There are "workaholics" - in both the working class and other social classes - 
but one shouldn't look at _social_ problems primarily through the lens of 
_individual and personal_ experience.  As you know from your experience with 
statistical analysis, there is often a wide gulf between popular perceptions 
and experience as statistically measured. Another danger - which both historians 
and economists are familiar with - is the fallacy of composition. 

One of the great transformations of the working class internationally since the 
1970s has been the entry of women in larger numbers as waged workers. It
would be easy to look at that issue from the perspective of individual women 
we have known and the personal choices they have made.  But, there was 
something larger at play - and this directly relates to the question of working
overtime: inflation had eroded real wages to the point where increasingly
families found that women had to work in order to maintain the same standard
of living. This necessity is even more clearly the case in single-parent homes
(itself a trend in some capitalist social formations since the early 1970s).

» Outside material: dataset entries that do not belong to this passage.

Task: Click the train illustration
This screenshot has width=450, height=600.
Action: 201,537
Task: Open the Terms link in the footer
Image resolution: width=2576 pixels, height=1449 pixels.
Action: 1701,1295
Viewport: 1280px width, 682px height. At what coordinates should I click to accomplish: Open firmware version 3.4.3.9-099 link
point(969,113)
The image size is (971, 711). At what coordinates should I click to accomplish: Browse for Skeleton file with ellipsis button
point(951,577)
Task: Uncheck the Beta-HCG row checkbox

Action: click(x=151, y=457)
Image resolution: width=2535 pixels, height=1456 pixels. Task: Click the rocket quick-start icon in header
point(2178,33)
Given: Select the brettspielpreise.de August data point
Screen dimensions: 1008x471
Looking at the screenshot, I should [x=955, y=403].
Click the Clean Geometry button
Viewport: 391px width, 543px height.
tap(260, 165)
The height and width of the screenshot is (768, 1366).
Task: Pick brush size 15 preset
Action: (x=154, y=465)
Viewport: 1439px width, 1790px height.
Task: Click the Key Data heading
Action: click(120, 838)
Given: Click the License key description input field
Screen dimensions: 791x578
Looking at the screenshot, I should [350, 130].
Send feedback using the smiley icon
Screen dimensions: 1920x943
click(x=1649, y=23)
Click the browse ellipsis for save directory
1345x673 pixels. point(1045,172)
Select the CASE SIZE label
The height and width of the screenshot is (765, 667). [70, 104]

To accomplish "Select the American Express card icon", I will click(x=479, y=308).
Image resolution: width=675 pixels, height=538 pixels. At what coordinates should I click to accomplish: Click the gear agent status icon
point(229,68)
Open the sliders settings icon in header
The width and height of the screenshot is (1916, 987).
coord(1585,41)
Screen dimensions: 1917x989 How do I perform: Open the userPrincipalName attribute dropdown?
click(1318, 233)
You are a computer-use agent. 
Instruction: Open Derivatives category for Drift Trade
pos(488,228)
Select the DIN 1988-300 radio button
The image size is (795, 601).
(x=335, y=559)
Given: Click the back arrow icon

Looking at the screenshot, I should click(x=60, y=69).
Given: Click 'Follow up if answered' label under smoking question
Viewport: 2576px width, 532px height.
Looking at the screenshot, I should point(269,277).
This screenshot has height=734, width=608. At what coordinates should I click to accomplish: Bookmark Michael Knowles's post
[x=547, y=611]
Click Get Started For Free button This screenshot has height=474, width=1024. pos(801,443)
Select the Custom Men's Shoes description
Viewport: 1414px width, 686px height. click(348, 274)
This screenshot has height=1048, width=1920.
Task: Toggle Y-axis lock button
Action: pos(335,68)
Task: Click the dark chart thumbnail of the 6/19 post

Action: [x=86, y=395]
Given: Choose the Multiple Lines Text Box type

Economic necessity is a force which can help to explain the social trend of
working increased hours of work.  Other social factors are also relevant, including 
capitalist control over the labor process and therefore their ability to require overtime 
(hours of work are generally a "management prerogative"), job insecurity
(the rational fear that workers in non-union jobs have that refusing requests to
work overtime could lead to job loss), and decreasing state social insurance
programs (part and parcel of Neo-Liberalism, enforced through international
lending agencies such as the World Bank and the IMF).  

Additionally, one could view "social and power relations", "the real availability
of suitable jobs" (which relates more to structural unemployment than
frictional unemployment which you mentioned), and _social_ "perceptions/
prejudices" as all related to social necessity.